EXERCISE INPUT:

▽

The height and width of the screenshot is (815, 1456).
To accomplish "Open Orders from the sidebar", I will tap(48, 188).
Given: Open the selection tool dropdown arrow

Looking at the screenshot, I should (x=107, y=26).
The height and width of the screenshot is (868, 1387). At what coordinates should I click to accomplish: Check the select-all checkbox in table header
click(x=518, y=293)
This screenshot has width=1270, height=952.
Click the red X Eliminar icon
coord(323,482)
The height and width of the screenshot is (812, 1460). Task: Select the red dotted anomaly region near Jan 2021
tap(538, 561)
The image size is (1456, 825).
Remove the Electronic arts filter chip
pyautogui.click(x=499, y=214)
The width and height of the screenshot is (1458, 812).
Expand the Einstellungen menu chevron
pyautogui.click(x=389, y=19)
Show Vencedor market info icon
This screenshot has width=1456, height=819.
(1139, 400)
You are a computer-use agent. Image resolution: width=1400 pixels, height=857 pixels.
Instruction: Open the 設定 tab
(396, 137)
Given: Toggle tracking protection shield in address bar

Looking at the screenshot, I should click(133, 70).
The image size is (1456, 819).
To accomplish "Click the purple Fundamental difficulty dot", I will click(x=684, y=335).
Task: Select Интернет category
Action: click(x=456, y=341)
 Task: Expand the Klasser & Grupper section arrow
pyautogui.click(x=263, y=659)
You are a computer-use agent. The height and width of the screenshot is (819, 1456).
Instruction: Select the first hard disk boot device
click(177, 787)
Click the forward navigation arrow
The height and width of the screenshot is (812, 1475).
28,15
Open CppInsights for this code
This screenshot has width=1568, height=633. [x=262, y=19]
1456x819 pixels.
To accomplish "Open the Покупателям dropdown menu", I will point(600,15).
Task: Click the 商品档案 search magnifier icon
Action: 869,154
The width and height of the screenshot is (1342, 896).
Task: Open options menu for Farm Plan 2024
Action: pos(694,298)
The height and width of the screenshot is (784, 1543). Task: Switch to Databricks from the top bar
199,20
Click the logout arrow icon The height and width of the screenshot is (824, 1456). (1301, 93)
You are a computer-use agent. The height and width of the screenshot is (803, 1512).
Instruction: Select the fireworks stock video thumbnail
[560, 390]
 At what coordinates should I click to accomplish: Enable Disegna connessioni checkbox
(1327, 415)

△

TASK TO CARRY OUT: Write out exactly the lines above from the line with "The image size is (1456, 825)." through the line with "You are a computer-use agent. Image", both of them included, and leave out all other lines.

OUTPUT:
The image size is (1456, 825).
Remove the Electronic arts filter chip
pyautogui.click(x=499, y=214)
The width and height of the screenshot is (1458, 812).
Expand the Einstellungen menu chevron
pyautogui.click(x=389, y=19)
Show Vencedor market info icon
This screenshot has width=1456, height=819.
(1139, 400)
You are a computer-use agent. Image resolution: width=1400 pixels, height=857 pixels.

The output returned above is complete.